Dieser Kontrast fasziniert mich. Nebst der Chance, mich ohne Druck an einer kleine Reportage zu versuchen, nutze ich die Bilderstrecke, um mich mit dem Wandel auseinanderzusetzen. Quasi beobachtende Teilnahme mit meiner Kamera - ein Weg, den ich seit Jahrzehnten nutze, wenn mich etwas beschäftigt, das ich nur schwerlich einordnen kann.

Der offizielle Film ist mittlerweile online, meine Fotos sammeln Staub im internen Datengrab. Der schnell geschnittene, konsumierte und vergessene Film ist Trumpf in der jungen Generation. Ich kann damit leben, habe ich auch dieses Mal vor allem für mich zur Kamera gegriffen und erreicht, was ich aus dem Tag ziehen wollte.

Vintage

Ein heisser, bisweilen gewittriger Sommermonat. Die Wärme verlängert meine Wege (man sagt dem Physik), jede Bewegung benötigt länger als gewohnt. Das Leben fühlt sich zäh an, mein Körper erfindet etwas Neues und produziert an den Wochenende Temperatur statt Migräne.

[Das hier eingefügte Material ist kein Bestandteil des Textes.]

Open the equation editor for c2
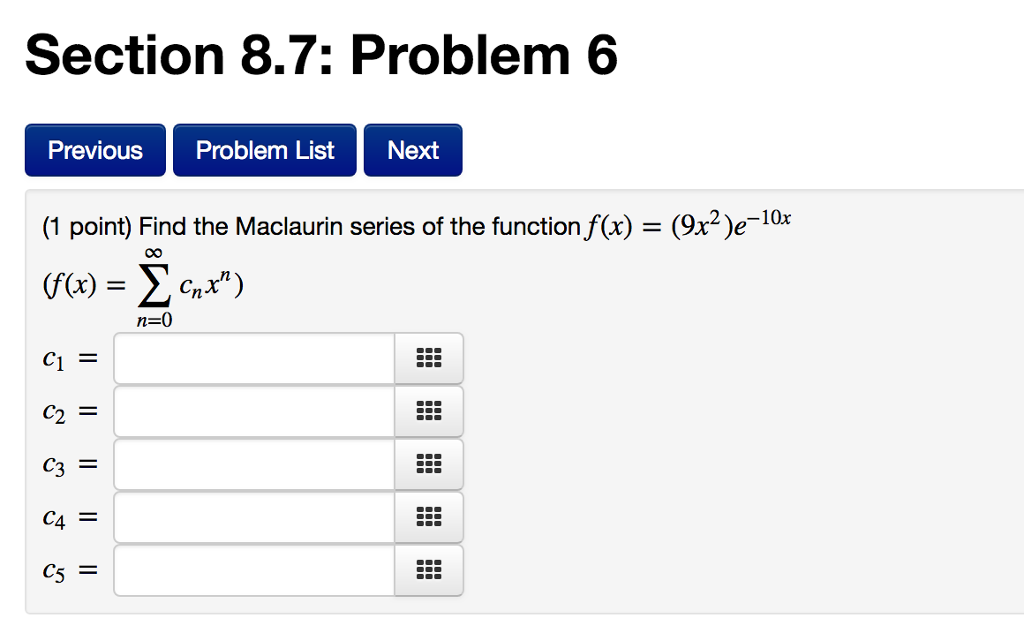This screenshot has height=618, width=1024. click(429, 411)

Mir jeden Tag ein paar Minuten für das Bild vom Tag zu nehmen lohnt sich. Ich komme zwar nicht ganz so häufig dafür aus dem Haus, aber es motiviert mich, ein paar Minuten Abstand zu nehmen. Bald habe ich ein Jahr zusammen - Zeit für eine Aenderung. Nicht an der Idee an sich, aber am Aufhänger?

Das aktuell eingesetzte Super Takumar 3.5/35mm ist Stand Mitte 60er. Eventuell etwas ähnliches, aber von heute? Canon hat ein brandneues 2.8/28mm Pancake, doch ist dieses nur in homöopathischen Dosen erhältlich. Und ich jeweils zu spät, um eines zu bestellen.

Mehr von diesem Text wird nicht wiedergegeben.